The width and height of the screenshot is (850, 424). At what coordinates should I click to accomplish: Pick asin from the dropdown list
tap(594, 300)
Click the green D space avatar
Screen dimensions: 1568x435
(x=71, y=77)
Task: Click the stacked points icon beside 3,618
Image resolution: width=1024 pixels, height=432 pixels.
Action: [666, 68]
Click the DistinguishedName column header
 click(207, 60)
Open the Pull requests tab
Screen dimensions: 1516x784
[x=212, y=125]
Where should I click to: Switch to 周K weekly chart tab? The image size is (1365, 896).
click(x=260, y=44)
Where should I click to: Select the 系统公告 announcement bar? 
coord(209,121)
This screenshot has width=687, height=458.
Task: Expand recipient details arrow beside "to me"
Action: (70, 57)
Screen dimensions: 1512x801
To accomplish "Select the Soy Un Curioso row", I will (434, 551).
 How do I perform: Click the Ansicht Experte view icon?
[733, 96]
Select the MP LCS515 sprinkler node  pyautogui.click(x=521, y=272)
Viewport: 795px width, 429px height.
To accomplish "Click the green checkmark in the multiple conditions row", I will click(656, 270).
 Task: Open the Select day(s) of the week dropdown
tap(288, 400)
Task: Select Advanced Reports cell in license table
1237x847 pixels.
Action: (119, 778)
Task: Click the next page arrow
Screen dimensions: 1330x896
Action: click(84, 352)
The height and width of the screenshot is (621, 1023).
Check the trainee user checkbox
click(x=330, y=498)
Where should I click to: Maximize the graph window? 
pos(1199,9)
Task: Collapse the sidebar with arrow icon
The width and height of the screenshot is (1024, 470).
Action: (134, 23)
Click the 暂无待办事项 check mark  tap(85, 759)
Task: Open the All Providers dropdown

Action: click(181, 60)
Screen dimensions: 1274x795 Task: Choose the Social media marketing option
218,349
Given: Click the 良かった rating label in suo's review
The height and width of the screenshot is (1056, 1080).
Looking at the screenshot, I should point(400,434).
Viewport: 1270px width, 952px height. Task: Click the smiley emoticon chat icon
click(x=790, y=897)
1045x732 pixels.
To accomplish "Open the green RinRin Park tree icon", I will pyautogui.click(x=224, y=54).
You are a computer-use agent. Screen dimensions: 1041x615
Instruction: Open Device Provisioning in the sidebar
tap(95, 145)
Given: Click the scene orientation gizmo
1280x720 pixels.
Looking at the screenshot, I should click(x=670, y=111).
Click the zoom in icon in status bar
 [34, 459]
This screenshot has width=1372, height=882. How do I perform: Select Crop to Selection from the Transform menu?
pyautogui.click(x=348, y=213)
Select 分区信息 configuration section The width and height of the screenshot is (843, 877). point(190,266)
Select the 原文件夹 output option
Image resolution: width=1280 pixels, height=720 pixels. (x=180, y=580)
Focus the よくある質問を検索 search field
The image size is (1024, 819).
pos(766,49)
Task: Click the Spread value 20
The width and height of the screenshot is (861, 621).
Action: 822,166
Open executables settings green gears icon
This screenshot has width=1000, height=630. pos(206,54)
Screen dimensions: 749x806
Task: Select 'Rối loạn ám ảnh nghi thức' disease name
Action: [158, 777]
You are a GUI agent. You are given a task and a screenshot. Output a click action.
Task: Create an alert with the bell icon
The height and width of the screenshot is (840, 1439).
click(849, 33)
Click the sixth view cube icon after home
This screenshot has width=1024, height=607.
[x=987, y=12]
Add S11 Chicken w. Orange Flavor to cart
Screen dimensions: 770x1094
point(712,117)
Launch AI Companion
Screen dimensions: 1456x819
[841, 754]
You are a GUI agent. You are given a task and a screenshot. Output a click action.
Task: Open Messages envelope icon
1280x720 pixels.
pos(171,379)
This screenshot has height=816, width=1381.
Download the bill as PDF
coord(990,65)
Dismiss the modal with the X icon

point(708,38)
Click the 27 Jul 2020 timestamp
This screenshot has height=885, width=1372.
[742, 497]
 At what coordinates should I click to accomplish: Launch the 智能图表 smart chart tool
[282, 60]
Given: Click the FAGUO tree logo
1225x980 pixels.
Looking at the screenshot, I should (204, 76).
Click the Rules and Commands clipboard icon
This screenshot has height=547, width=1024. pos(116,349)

___

● **TASK BRIEF**: Go through the records and work out how many lines contain the string "tree". The answer should be that number alone.

● **PROBLEM SOLUTION**: 2